TASK DESCRIPTION: What is needed is an exact copy of the lines from the one containing "Image resolution: width=1103" through the last line of the records below, with no pictures.
[RECORDS SUPPLIED Boundary: Start]
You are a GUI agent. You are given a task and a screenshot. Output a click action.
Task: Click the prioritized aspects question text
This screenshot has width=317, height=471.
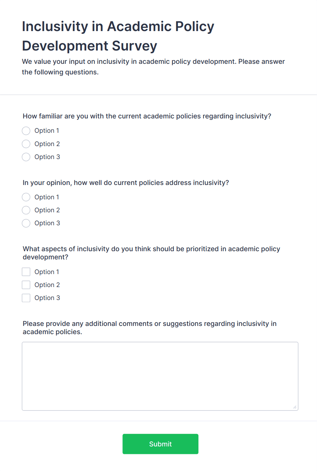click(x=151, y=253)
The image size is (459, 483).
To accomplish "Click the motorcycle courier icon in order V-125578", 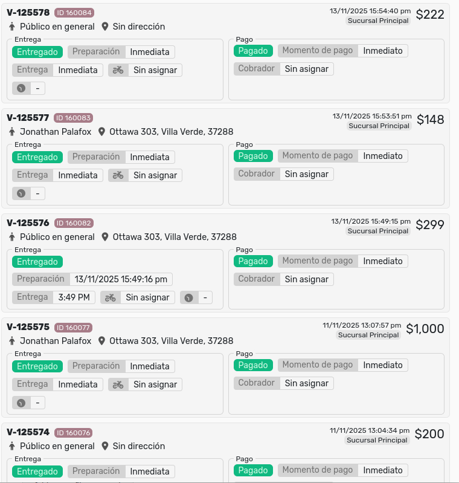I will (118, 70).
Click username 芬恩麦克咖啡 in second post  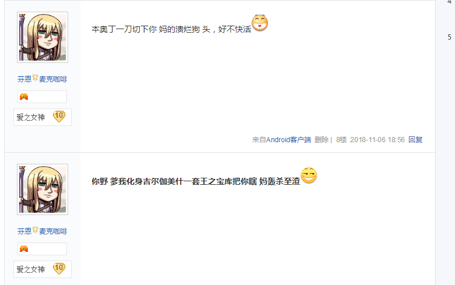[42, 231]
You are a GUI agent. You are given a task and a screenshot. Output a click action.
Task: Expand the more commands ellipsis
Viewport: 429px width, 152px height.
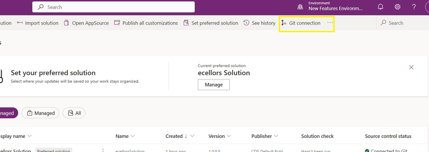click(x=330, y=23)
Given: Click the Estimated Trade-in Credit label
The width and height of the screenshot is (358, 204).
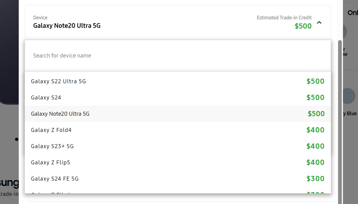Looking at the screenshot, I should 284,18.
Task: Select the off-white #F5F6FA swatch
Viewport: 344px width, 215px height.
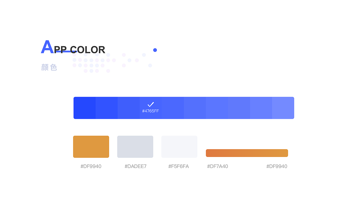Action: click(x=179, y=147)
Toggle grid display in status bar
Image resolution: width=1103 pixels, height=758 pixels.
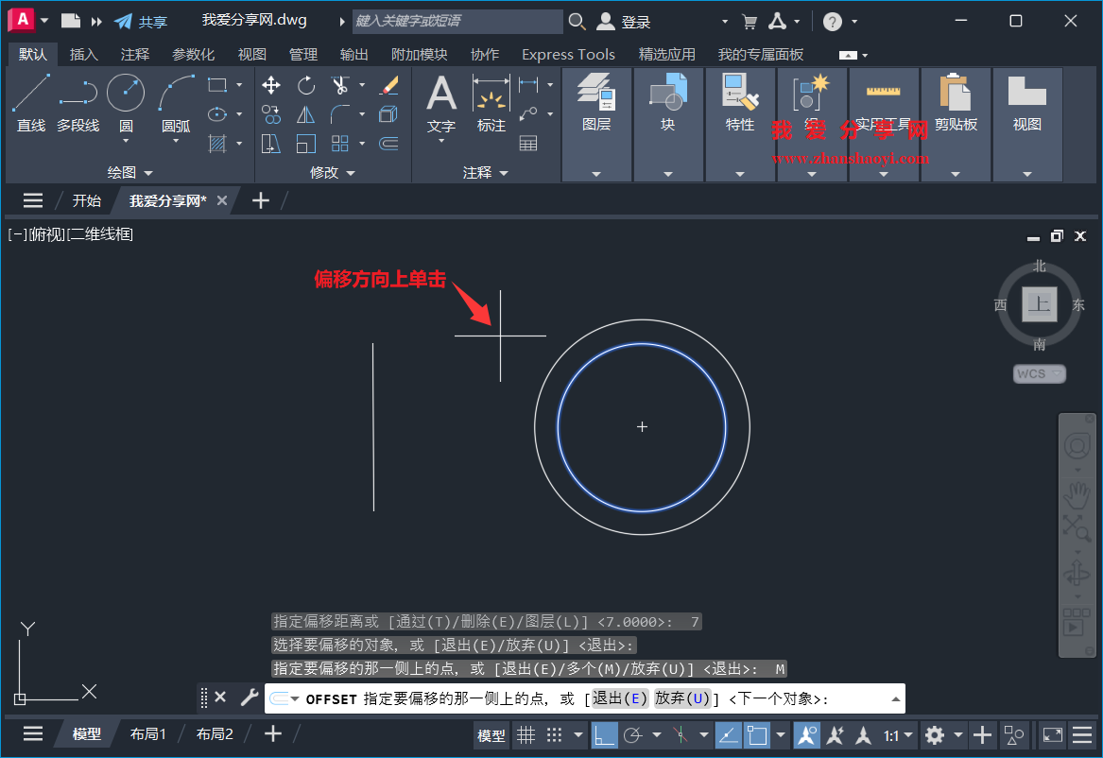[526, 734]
[RECORDS SUPPLIED Boundary: End]
ANSWER SPACE:
Image resolution: width=1103 pixels, height=758 pixels.
[526, 734]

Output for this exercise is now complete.